Success Story: Looking Beyond the Cancer Diagnosis, NIW Approval for an Internal Medicine Physician Researcher
Client’s Testimonial:
“The process of working with Chen was thorough and detailed. They carefully analysed my first petition’s RFE and denial and drafted a second petition with additional modifications, which helped me secure approval. They have done a really good job with documentation wherein I did not have to worry about the nitty-gritty details.”
On March 6th, 2026, we received another EB-2 NIW (National Interest Waiver) approval for a Physician in the Field of Internal Medicine (Approval Notice).
General Field: Internal Medicine
Position at the Time of Case Filing: Physician
Country of Origin: India
State of Residence at the Time of Filing: Arkansas
Approval Notice Date: March 6th, 2026
Processing Time: 1 month, 6 days (Premium Processing Requested)
Case Summary:
In oncology, the hardest cases are often not defined by cancer alone. They are shaped by everything surrounding it: diabetes, cardiovascular disease, obesity, treatment tolerance, access to care, and whether a patient can realistically participate in a trial at all. That clinical reality was central to this NIW approval.
The proposed endeavor centered on generating practice-changing evidence about how common chronic conditions influence cancer outcomes, treatment tolerability, and trial viability. North America Immigration Law Group (Chen Immigration Law Associates) presented this work as nationally important because it addressed a persistent weakness in cancer care: many patients treated in real-world settings do not resemble the idealized populations often reflected in research, yet their comorbidities directly shape survival, safety, and treatment decisions.

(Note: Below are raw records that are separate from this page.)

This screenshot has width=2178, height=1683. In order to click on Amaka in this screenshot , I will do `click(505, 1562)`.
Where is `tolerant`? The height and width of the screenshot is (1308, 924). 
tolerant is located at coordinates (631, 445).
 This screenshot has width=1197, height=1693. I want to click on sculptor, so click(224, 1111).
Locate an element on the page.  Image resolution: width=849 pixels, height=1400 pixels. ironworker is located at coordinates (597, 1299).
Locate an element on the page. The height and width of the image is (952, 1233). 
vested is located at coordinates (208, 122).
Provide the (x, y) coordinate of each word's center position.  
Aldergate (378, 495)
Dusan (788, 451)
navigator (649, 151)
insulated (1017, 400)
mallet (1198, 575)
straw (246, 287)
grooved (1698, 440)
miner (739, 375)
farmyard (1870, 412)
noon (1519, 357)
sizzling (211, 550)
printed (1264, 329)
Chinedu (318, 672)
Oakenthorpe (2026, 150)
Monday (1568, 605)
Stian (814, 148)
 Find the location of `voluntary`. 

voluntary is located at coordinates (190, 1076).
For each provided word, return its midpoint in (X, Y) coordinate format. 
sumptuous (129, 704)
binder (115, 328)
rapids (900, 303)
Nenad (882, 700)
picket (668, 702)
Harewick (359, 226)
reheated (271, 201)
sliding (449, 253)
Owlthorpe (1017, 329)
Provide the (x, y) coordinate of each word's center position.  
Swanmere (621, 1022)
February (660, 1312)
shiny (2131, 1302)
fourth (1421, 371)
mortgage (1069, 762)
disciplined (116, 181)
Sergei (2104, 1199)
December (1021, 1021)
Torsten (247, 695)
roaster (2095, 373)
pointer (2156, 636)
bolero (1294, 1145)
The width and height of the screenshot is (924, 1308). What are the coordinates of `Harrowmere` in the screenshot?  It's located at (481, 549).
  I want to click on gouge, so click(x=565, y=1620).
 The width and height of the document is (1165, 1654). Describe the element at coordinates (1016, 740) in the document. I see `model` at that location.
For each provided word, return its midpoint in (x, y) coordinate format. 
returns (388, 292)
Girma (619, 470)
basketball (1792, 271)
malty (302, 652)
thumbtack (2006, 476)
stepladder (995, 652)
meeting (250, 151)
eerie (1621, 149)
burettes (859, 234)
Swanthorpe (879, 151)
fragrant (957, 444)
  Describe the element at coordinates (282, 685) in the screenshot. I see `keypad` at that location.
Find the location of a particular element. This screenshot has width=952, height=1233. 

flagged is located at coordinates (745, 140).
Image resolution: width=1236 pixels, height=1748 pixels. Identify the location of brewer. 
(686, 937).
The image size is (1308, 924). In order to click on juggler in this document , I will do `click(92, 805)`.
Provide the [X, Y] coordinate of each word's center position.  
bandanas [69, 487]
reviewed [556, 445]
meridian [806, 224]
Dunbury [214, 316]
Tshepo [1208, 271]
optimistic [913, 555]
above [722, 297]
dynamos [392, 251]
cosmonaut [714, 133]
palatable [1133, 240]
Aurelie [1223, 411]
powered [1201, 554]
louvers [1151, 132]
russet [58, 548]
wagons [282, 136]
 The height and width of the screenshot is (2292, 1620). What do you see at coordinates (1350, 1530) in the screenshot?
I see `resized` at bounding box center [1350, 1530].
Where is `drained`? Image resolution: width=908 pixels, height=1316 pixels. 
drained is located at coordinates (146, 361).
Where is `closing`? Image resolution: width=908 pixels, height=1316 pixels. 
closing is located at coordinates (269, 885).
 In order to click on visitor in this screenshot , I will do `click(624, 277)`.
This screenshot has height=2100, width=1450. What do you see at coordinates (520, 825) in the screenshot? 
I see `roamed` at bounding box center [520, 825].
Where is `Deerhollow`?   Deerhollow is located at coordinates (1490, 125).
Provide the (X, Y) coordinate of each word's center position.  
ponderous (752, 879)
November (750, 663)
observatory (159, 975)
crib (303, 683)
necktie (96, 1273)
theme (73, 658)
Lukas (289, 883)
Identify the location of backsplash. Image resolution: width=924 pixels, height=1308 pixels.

The filing showed that this research agenda was already grounded in concrete questions with broad relevance to the U.S. healthcare system. The petitioner planned to study factors contributing to excess radiation use in breast cancer patients and disparities affecting patients treated in rural and urban settings. Additionally, her work examined the clinical features that increase the risk of septic shock and death in patients with chronic myeloid leukemia. Framed together, these projects showed a physician researcher focused on where evidence can improve care most directly: at the point where cancer medicine meets complexity, access, and unequal outcomes. As one recommender put it, “Her focused research is crucial to the United States as it enables targeted resource allocation to address specific weaknesses within the US healthcare system.”
We documented 12 peer-reviewed journal articles, 41 abstracts, 1 preprint, 1 first-authored book chapter, at least 40 peer reviews, and 1,492 citations. Her work appeared in leading journals. The filing also showed that later researchers had relied on her work across cardiovascular epidemiology, rare cancers, zoonotic infection, hematologic disorders, and oncology-related toxicities, with one article ranking among the top 0.01% most-cited Clinical Medicine papers for its publication year.
We were proud to help secure this NIW approval for a physician-researcher whose work strengthens U.S. public health by asking a question that modern cancer care can no longer afford to ignore: what happens when the patient’s other illnesses are treated as central, rather than secondary, to the cancer story.